Supplied text —
SEC. 11. MANAGEMENT OF THE INSURANCE CORPORATION.
(1) NUMBER AND ELECTION- Subject to the provisions of section 13, the
Insurance Corporation shall have a board of directors consisting of 12
members elected by the stockholders of the Insurance Corporation.
(2) INITIAL APPOINTMENT OF DIRECTORS- The initial directors of the
Insurance Corporation shall be appointed by the board of directors of the
Corporation.
(3) REQUIRED EXPERTISE- The board shall be comprised of individuals who
have a demonstrated expertise and experience in the field of credit
enhancement or insurance and related disciplines, a minimum of 9 of whom
shall be selected from among representatives of the private sector.
(A) IN GENERAL- Each director shall be elected or appointed for a term
of 2 years, except as provided in subparagraph (B).
(B) INTERIM APPOINTMENTS- Any director elected or appointed to fill a
vacancy occurring before the expiration of the term for which the
director's predecessor was appointed shall be elected or appointed only
for the remainder of that term.
(C) CONTINUATION OF SERVICE- A director may serve after the expiration
of that director's term until a successor has taken office.
(5) VACANCIES- A vacancy in the board of directors shall be filled in
the manner in which the original appointment was made, except that the
bylaws may provide for the appointment by the board of directors of a
director to fill a vacancy occurring before the expiration of the term for
which the director's predecessor was elected or appointed.
(6) QUORUM- 7 directors shall constitute a quorum.
(A) ELECTION- The chairperson of the board of directors shall be
elected by the board of directors from among the directors on the
board.
(B) TERM- The term of office of the chairperson shall be 1 year or
until a new chairperson is elected.
(8) STATUS AND COMPENSATION OF BOARD MEMBERS- Members of the board of
directors shall serve on a part-time basis and shall receive a per diem,
when engaged in the actual performance of Insurance Corporation business,
plus reasonable reimbursement for travel, subsistence and other necessary
expenses incurred in the performance of their duties.
(9) CONFLICTS OF INTEREST-
(A) IN GENERAL- Nonofficer directors shall have no responsibility for,
and shall not seek to influence, any decision of the independent
investment committee established pursuant to section 8(h).
(B) CONSULTATION- Notwithstanding subparagraph (A), the investment
committee may, in the committee's discretion and on the committee's own
initiative, consult with the board of directors as the committee sees
fit.
(C) LIMITATION ON CONSULTATION- No director who has, or is affiliated
with any person who has, an interest in any project under consideration
for assistance under this Act shall participate in any such consultation
with respect to such project.
(10) MEETINGS- The board of directors shall meet at any time pursuant to
the call of the chairperson or a majority of the directors and as provided
by the bylaws of the Insurance Corporation, but not less than once each
calendar quarter.
(11) DUTIES- In addition to any duties established under this Act or the
bylaws of the Insurance Corporation, the board of directors shall determine
the general policies which shall govern the operations of the Insurance
Corporation in accordance with this Act.

What this task involves —
Extend the section on managing the Insurance Corporation past its final sentence. The entries that follow are separate material and have nothing to do with the section on managing the Insurance Corporation.

Data rows —
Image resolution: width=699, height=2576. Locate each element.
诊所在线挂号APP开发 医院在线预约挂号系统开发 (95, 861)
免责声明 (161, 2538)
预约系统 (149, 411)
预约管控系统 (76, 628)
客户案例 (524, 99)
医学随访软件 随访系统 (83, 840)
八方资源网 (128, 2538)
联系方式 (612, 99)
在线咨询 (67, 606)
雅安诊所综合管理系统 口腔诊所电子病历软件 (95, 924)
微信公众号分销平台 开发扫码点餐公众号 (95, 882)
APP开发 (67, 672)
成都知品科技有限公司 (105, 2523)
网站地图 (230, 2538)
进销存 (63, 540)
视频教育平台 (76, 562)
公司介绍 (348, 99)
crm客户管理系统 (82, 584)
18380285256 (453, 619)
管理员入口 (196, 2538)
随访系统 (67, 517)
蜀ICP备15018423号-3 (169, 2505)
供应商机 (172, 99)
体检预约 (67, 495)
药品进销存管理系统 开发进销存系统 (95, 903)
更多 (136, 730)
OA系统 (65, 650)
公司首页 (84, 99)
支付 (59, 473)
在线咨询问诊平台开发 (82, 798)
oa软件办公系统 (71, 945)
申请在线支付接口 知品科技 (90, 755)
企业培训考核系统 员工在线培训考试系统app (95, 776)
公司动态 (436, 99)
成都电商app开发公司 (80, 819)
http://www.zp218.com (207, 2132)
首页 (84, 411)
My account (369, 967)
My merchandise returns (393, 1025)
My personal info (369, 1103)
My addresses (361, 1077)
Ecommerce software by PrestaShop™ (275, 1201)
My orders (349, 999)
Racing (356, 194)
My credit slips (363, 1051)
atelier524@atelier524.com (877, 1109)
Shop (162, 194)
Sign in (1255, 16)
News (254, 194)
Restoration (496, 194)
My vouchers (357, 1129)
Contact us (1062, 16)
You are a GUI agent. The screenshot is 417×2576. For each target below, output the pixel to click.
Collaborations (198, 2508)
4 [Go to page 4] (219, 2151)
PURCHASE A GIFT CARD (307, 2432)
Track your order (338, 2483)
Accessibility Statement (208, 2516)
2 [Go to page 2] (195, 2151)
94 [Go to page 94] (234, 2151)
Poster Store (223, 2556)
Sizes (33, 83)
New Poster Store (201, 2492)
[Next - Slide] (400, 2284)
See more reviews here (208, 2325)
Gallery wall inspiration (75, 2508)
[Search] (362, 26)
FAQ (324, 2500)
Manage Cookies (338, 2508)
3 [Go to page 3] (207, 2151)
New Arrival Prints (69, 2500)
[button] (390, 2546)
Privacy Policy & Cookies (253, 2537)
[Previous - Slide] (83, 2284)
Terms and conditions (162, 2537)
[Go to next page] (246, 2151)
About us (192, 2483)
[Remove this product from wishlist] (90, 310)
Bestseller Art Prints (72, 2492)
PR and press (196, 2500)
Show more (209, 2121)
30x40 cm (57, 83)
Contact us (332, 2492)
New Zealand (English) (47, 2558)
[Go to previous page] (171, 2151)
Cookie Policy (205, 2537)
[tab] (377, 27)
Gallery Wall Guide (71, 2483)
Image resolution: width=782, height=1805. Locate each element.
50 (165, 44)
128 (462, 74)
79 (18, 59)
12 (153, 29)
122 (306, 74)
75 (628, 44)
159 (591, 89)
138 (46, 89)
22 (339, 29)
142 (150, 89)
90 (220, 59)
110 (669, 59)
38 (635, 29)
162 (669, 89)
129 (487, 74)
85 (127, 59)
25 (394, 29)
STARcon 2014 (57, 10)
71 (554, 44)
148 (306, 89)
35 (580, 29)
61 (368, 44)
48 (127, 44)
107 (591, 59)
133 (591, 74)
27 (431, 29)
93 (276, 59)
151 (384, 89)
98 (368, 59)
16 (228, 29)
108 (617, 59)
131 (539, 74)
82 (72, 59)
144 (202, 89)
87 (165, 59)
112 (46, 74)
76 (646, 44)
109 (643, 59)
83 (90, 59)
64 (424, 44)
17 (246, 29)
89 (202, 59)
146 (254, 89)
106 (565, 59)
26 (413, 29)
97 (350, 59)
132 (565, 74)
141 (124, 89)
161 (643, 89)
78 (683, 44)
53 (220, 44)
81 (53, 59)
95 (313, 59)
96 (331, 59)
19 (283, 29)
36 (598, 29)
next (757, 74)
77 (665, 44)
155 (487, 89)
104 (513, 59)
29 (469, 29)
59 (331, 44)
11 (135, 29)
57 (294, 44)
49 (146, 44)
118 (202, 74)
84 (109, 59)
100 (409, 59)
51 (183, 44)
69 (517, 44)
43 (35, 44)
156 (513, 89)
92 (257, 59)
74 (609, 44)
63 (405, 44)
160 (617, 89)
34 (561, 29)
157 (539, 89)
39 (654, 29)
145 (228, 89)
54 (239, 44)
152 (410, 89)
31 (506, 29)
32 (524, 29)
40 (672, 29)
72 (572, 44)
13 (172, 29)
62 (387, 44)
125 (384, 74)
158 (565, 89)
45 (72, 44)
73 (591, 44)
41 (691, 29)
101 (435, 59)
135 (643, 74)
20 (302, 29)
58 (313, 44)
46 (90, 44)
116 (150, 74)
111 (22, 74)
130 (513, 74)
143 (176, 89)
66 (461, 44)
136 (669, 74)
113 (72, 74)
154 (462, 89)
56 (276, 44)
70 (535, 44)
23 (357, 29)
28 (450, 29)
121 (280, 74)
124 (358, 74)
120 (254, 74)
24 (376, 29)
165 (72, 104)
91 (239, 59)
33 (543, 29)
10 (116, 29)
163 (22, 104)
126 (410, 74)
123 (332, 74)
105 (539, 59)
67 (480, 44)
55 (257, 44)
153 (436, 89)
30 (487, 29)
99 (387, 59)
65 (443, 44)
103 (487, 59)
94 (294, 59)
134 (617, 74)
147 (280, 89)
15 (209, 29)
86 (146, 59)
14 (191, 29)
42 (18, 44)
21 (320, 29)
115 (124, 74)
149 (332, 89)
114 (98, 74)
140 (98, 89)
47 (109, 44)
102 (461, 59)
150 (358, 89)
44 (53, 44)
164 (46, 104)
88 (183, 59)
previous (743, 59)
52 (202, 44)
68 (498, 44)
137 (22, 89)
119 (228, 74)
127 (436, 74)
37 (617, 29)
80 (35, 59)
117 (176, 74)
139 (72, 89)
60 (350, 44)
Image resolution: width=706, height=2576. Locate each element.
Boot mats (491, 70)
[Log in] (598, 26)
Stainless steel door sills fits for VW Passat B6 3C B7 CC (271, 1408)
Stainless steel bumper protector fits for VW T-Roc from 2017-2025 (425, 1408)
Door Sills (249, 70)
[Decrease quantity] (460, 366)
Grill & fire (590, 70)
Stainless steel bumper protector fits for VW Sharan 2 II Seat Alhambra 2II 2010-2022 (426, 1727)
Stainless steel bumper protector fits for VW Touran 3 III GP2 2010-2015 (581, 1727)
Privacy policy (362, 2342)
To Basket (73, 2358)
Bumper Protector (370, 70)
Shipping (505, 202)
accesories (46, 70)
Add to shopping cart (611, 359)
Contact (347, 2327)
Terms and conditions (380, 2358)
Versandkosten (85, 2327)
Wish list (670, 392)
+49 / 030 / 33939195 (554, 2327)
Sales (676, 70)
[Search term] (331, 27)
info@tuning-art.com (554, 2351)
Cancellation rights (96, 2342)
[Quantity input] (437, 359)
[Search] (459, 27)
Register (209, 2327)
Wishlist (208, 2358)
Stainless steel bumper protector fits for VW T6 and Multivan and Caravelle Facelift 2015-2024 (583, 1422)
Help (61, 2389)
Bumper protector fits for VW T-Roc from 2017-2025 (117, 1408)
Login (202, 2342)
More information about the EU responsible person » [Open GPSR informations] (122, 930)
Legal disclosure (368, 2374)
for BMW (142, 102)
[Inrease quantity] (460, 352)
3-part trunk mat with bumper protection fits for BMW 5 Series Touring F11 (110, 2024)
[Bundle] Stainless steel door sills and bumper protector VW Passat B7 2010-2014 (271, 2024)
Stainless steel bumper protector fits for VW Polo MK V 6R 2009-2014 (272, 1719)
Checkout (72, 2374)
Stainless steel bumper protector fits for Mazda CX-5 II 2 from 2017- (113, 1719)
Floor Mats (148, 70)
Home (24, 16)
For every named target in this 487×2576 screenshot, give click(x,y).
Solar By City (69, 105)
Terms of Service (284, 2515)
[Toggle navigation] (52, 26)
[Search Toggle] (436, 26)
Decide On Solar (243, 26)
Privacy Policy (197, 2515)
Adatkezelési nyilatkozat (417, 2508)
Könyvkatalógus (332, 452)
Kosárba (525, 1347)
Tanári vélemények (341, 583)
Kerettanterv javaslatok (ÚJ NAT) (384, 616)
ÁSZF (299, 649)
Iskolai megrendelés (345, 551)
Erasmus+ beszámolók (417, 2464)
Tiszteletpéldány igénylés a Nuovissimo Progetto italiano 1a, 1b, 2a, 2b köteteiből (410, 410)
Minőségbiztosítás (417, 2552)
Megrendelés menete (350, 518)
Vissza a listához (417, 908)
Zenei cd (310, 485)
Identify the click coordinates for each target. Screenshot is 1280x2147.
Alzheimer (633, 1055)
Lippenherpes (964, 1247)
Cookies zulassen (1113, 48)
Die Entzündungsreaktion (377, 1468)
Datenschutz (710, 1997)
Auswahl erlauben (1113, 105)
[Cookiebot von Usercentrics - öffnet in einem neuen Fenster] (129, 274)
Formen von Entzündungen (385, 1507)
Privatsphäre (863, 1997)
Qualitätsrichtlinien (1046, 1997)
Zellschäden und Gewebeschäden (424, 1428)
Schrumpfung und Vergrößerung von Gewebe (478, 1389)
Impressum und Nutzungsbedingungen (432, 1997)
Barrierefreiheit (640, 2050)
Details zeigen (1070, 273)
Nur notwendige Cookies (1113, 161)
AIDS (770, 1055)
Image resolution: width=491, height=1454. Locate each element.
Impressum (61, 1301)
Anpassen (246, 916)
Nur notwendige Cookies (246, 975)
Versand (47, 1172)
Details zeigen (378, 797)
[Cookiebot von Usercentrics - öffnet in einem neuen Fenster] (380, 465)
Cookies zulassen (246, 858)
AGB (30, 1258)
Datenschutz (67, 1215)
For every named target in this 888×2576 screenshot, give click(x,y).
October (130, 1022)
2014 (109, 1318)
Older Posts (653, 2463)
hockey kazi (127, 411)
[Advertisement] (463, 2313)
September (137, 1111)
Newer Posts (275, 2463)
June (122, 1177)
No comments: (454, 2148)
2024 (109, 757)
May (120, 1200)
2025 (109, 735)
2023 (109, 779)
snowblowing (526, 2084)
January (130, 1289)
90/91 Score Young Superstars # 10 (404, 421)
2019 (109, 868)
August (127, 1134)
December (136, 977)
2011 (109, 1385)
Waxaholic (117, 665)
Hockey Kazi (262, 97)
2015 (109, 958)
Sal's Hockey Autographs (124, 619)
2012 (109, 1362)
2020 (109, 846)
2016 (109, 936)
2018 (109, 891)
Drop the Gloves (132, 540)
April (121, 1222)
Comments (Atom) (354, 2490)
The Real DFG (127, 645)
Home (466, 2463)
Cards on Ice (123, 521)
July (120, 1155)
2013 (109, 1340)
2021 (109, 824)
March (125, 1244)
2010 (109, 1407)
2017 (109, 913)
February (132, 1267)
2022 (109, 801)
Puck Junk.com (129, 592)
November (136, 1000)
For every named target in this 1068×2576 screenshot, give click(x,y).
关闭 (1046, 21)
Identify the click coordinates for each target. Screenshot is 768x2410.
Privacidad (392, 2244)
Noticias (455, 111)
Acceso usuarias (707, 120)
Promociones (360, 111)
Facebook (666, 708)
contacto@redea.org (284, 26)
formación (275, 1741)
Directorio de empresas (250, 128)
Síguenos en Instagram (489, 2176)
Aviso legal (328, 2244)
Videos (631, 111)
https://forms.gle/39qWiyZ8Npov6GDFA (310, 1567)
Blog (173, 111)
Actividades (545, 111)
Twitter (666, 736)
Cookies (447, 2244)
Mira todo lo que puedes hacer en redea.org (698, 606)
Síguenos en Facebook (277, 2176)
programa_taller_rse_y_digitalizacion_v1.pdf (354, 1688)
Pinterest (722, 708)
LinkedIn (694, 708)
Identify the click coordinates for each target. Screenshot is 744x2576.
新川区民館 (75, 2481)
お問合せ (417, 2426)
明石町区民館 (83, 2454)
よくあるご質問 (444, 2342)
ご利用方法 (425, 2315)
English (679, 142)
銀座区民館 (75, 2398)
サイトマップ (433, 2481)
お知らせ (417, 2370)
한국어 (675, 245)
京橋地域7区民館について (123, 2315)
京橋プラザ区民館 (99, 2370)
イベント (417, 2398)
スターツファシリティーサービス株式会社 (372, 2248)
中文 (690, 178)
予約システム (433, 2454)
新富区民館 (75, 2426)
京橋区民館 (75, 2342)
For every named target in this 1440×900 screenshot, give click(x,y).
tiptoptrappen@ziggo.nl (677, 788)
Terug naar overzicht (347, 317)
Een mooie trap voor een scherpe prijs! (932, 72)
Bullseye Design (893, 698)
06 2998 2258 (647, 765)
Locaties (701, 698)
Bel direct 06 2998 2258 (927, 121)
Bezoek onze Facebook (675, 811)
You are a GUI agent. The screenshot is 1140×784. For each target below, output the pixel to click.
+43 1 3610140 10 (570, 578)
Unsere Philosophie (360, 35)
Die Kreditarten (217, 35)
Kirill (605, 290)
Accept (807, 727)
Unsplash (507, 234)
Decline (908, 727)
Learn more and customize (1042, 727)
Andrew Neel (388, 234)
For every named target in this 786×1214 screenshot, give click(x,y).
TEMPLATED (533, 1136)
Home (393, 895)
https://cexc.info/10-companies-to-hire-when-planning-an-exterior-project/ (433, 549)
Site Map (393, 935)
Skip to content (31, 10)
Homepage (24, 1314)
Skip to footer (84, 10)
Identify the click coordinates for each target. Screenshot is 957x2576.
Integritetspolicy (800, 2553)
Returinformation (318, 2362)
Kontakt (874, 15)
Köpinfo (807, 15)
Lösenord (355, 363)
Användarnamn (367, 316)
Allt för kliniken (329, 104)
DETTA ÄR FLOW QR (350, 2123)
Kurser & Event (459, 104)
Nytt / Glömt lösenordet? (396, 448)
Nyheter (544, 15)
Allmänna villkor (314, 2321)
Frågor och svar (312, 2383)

Output for this exercise —
(12) DELEGATION OF AUTHORITY- The board of directors may delegate duties
and powers of the
board to such committees of the board as the board may determine to be
appropriate.
(b) OFFICERS OF THE INSURANCE CORPORATION-
(1) PRESIDENT OF THE INSURANCE CORPORATION- There shall be a position of
president of the Insurance Corporation who shall be the chief executive
officer of the Insurance Corporation, with such executive functions, powers,
and duties as may be prescribed by the bylaws or by the board of
directors.
(2) APPOINTMENT OF OFFICERS- The chairperson of the board of directors
of the Insurance Corporation shall, with the approval of a majority of the
board, appoint a qualified individual to the position of president of the
Insurance Corporation. The president of the Insurance Corporation shall,
with the approval of a majority of the board, appoint qualified individuals
to such executive officer positions as may be provided for in the bylaws of
the Insurance Corporation, and shall define their duties. The president may
appoint, remove, fix the compensation of, and define the duties of other
officers as provided in the bylaws.
(3) COMPENSATION- The compensation of the president and the executive
officers of the Insurance
Corporation shall be determined by the board of directors of the Insurance
Corporation, in the discretion of the board of directors.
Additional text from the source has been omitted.